Until Monday, Prime Minister Binyamin Netanyahu had to bring any peace deal that involved relinquishing sovereign Israeli territory to the Knesset, where it needed an absolute majority of 61 to pass.
But as of Monday night, according to the National Referendum Law, which Netanyahu himself supported, he would need 80 MKs to ratify any diplomatic agreement that involved giving away sovereign Israeli territory.
If the deal passed but failed to obtain 80 votes in the Knesset, under the new law the issue would go to a national referendum and would need the approval of a majority of voters to pass.
Media descriptions of the Referendum Law’s significance have focused on its impact on any agreement with the Palestinians or Syria with respect to territory that Israel has annexed, such as east Jerusalem, or where it has extended Israeli law, i.e the Golan Heights.
But settlers on Tuesday said they understood that the Referendum Law, which marks the first time the Knesset has approved the use of such a vote, had a much broader significance.
This means that almost any peace deal would have to come before the public for a vote, said Bennett, since it could be applied to any plans by the Israeli government to relinquish territory within sovereign Israel, such as swapping land in the Negev for settlement blocs.
“The passing of this law is an historic landmark event,” Bennett told The Jerusalem Post.
“We think that a decision of this magnitude has to be a decision of the people and not of local political maneuvering.”
This referendum would have to be applied to any final-status agreement and as a result it will become “an additional barrier” to prevent the establishment of a Palestinian state, settlers’ council head Dani Dayan said.
“It could prevent a disastrous decision by a weak government that has lost faith in its principles,” Dayan said.
For settlement supporters who watched two Likud prime ministers, first Ariel Sharon and now Binyamin Netanyahu, campaign on promises on which they later reneged, the Knesset vote was the first ray of light in an otherwise gloomy legislative tunnel.
News of the Referendum Law came as settlers are engaged in a fierce battle to prevent the government from approving a 90-day settlement freeze.
“It is a huge boost to morale and a practical boost to all supporters of the Land of Israel,” Bennett said.
But attorney Michael Sfard, who would represent Peace Now if it petitioned the High Court against the law, warned that the settlers were celebrating prematurely.
Any coalition that had the kind of parliamentary majority that allowed it to govern and to negotiate a peace deal with the Palestinians, “would also have the needed majority to erase this law,” Sfard said.
The law could be repealed by the Knesset in a simple majority vote, he said.
Bennett dismissed this possibility as unlikely.
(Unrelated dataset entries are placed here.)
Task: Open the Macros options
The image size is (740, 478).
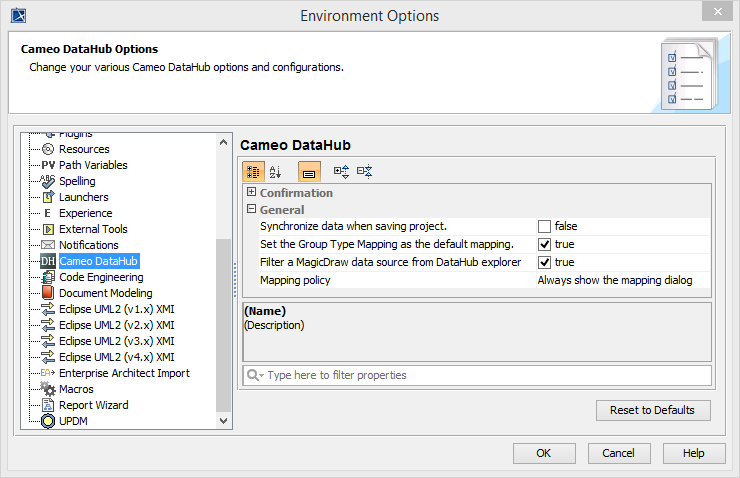Action: [75, 389]
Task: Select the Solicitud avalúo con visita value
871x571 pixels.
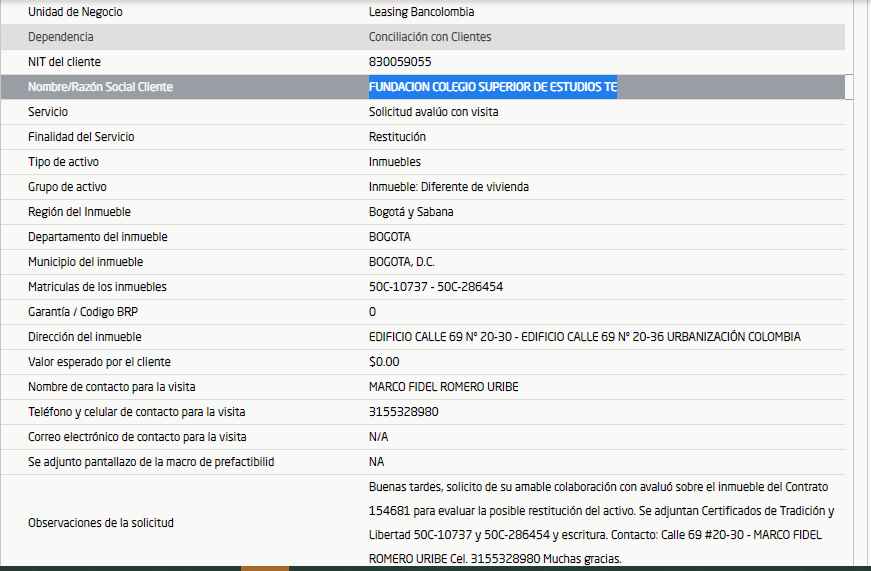Action: tap(433, 112)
It would be meet with tremendous public resistance, he said, because it would be tantamount to telling the voters in a democracy that they were irrelevant.
But Sfard said that there was a separate and more significant legal issue in that he believed the Knesset had overstepped its authority by passing the Referendum Law.
The Knesset has transmitted one of its most important powers to another organ, the voter, he said.
But the way to change the powers of the Knesset is not through a regular bill, but rather by amending a basic law, Sfard said.
Israel had only a partial constitution, composed of a series of basic laws, said Sfard. Those laws were set by the Knesset and have a higher normative value than regular legislation.
The Knesset could have chosen to create a basic law for a referendum that involved relinquishing territory, he said, but it opted not to do so; instead it passed the Referendum Law as a piece of regular legislation.
But in so doing, it violated Basic Law: The Knesset, which gives the legislature sole power to have final say on changing Israel’s territorial application of laws.
The notion of a referendum is “foreign to our political culture,” he said.
“The only reason it was passed was to put more barriers in front of any potential peace agreement. It was tailored to political considerations and not to constitutional ideas and ideals. This is not how constitutional work is done,” Sfard said.